50 years of liberals Democrats trying the wrong ideas. Guilt,coddling, blaming society, decriminalizing drugs and petty crime. Letting the homeless do whatever feels good. None of it works. Let them move into the liberal elites back yards. Put tents in Newsoms garden.

2 Likes

Please share the complexities that you know of other than blaming nimbys.

Liberal tolerance is to blame. SF has a history of tolerance of depravity. From the Barbary Coast to Carol Doda, to leather bars, naked perverts and pooping on the street. All tolerated some even exalted. Hasn’t ended up well.

1 Like

I doubt they’ve been brought up at all. I think elt1’s nailed it. Many of the lawmakers don’t want to enforce laws or get people off the street. I don’t know whether it’s a local law or state that says you have to pay for storage of homeless people’s stuff otherwise you can’t clean it up. The proposition that passed 4 years ago allowing people to go free unless they’ve committed 3 crimes (that one’s on the CA residents). Not forcing people to move the tents. It’s all the same crap–feel sorry for the perpetrator and pass idiotic laws saying no one can stop them.

The push to “defund the police” isn’t going to help. If that happens before things get cleared up, there won’t be the manpower to do enforce the laws.

It takes a lawsuit to make the city to do anything:

My SF agent called me today and suggested to wait a year before investing in SF again. He used to pester me to invest just a few months ago. He thinks bottom is nowhere in sight and without stimulus or serious policy changes, it will be down at least another 50% from here - first rents and then prices.

Nonetheless, he expects a huge wave of foreclosures starting from early 2021 and asked me to wait till then.

You are in wrong side of the company ! As long as stocks are going up, SFBA will not fall drastically.

Exactly. Smart money is moving from RE to Stocks. SF RE has got every fundamental wrong - WFH, Exodus, Taxes, Filth, Unsafe, Crime, Shit homes aka pigeonholes. I think even after 50% correction it may still remain overpriced but would be good time to enter.

Good luck holding the bag.

1 Like

JPMorgan’s forecast for the U.S. economy improved slightly, but it still expects unemployment to remain above 7% for all of 2021.

With such statement, this correction is less than dot com burst and year 2008 burst. In addition, FED and USG pre-empted with unlimited funding for recovery.

IMO, we will not see 50% dip in stocks (I doubt), but healthy correction like 10% possible here and there.

If Trump comes back, we will not see any big dip as he is monster behind market economy. If Biden comes, potential chance for stocks to take a big dip as he is going to hit economy with huge tax burden.

https://news.ycombinator.com/item?id=24765398

Read the top post in the link above. That tells you everything you need to know about what’s going to happen in SF.

2 Likes

True for stocks but in RE, specially overpriced ones like SF it’s gonna be very bad. At this price and growing tax and tenant regulation and rapidly falling income, they are a liability not asset and will remain so till there is at least 50% drop in price.

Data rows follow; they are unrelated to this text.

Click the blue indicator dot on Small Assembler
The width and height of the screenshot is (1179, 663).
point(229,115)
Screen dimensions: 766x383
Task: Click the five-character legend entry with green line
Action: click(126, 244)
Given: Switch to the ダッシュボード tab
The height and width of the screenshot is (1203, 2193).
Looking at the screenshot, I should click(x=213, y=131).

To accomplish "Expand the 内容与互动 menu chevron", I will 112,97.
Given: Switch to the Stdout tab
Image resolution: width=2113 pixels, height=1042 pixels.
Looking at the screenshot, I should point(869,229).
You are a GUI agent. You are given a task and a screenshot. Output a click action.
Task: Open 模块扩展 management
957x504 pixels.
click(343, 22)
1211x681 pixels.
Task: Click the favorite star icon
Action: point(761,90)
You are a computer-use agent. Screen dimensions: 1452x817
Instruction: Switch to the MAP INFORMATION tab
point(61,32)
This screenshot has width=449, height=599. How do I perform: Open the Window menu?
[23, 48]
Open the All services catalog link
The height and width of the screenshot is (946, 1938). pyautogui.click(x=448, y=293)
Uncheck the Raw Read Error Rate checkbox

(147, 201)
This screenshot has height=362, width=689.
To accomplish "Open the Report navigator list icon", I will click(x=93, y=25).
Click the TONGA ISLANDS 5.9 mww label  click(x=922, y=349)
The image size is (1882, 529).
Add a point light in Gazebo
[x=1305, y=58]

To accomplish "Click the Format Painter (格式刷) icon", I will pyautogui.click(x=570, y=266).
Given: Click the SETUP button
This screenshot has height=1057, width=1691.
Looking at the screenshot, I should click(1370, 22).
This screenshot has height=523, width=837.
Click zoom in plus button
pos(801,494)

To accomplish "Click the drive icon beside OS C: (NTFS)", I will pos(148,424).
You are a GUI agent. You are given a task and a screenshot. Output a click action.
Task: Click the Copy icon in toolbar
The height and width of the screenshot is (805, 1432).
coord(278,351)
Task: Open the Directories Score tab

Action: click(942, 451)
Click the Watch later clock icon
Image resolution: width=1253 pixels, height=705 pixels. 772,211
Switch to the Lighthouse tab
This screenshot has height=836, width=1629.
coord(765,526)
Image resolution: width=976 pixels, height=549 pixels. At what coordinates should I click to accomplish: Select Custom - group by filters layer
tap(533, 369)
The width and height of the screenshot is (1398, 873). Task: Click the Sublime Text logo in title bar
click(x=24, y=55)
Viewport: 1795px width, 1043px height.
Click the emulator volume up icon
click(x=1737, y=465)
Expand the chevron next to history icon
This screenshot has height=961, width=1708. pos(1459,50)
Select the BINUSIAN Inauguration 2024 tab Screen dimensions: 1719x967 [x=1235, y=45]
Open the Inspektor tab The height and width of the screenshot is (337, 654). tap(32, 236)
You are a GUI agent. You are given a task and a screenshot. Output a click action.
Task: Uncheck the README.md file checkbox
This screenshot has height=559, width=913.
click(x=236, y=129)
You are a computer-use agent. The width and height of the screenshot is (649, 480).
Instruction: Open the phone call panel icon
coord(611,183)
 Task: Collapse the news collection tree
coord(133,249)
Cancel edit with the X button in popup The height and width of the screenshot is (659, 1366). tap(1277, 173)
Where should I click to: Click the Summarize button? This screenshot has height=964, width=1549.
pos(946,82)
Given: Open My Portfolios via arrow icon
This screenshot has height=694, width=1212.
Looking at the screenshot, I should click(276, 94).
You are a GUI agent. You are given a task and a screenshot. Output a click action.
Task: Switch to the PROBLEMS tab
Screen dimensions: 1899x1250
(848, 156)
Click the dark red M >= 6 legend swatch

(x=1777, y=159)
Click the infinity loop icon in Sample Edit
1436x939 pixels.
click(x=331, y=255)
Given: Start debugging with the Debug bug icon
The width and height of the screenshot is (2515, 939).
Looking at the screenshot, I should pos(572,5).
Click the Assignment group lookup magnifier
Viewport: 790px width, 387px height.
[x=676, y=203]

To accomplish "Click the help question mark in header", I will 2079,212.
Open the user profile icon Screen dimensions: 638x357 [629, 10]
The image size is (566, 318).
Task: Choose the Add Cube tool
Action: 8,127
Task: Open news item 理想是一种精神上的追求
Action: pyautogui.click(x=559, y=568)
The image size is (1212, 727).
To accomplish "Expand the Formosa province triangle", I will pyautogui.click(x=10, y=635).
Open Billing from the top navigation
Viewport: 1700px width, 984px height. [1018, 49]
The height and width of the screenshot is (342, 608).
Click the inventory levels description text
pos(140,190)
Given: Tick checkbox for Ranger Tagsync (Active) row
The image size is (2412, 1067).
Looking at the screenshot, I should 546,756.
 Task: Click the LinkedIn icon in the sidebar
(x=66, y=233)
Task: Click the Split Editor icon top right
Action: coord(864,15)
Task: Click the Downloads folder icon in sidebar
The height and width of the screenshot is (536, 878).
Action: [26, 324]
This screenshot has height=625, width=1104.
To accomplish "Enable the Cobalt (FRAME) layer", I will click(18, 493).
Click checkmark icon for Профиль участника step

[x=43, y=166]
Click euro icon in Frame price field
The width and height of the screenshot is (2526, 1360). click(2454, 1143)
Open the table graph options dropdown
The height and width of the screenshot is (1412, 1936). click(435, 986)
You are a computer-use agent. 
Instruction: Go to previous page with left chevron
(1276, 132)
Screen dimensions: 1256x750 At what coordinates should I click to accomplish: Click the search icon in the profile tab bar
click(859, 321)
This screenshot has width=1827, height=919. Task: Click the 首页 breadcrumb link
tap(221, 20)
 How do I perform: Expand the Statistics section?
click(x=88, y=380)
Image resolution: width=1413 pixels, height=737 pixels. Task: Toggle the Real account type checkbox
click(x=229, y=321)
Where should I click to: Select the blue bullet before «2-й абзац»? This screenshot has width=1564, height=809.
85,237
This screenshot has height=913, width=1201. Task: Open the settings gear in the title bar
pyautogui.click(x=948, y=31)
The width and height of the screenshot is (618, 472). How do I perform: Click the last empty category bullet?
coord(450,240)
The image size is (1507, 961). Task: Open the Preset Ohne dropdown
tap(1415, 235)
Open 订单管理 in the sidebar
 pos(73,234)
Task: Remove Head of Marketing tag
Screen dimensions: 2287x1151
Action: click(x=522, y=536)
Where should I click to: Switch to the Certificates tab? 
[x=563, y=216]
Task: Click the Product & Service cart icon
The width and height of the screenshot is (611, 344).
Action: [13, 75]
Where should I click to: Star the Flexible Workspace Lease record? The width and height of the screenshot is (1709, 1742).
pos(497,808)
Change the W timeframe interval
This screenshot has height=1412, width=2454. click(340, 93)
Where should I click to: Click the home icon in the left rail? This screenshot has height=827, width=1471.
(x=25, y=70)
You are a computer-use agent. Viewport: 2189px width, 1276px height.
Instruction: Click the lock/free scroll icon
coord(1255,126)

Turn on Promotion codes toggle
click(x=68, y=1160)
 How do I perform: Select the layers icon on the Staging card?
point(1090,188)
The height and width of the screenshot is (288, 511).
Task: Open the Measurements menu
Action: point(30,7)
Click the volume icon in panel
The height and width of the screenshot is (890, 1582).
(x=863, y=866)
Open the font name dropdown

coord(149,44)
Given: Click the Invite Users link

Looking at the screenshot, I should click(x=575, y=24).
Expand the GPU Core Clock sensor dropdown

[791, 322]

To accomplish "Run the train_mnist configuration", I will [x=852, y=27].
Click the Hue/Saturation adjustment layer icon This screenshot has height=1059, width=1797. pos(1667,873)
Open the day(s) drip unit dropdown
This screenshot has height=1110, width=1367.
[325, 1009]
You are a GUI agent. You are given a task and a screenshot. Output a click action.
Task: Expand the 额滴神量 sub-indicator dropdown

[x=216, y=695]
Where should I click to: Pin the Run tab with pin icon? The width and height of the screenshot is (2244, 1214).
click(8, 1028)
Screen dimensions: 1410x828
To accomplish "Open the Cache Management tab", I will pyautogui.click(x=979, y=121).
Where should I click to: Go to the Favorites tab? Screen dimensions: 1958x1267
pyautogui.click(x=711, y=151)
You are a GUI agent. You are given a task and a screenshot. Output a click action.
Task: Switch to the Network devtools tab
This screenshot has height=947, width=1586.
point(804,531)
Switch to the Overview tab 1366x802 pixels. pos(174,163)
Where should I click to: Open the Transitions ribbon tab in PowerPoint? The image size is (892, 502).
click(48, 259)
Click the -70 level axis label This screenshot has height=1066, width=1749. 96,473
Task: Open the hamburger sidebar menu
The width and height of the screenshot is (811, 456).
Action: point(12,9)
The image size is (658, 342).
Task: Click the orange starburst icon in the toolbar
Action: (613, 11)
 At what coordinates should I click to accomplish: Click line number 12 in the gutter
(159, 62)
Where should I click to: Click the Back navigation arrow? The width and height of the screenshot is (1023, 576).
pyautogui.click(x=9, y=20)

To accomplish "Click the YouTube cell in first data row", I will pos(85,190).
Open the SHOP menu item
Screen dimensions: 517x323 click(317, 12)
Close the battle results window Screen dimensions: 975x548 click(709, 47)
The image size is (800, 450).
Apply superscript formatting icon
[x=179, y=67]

As I wrote in this thread, SFH sales in SF actually shot up 30% in Q3. Median price increased 5%. Condos are soft though as expected.

1 Like

50% SFBA RE DROP is a Day Dream !

Mark my words or screen shot this update. Fifty Percent drop in SFBA real estate is in your dream and will not happen in next 5 years (until Dec 2025).

Like manch said, prices may go up every year 5%-7%.

I am assuming Trump is coming as president. Even if Biden comes, stock may sag, Real estate may sag, but not even 30% possible. My reference is median price home in SFBA location drop.

Mountain House competitive bidding 100K+ and my own friend sold his home 105k above list price recently, suggests me that SFBA RE drop is done by now.

Your dream can happen when at least one company (AAPL,GOOGL, FB, TSLA) files a bankruptcy !

1 Like

Somewhat quoted from internal forum “hoping to get townhome in Sunnyvale. Asking 1.38M, sold for 1.43M and seller got 5 offers”. And a few people chiming in with their own frustrating experience with waiting prices to drop. But some saw the silver lining that they can negotiate the rent price down.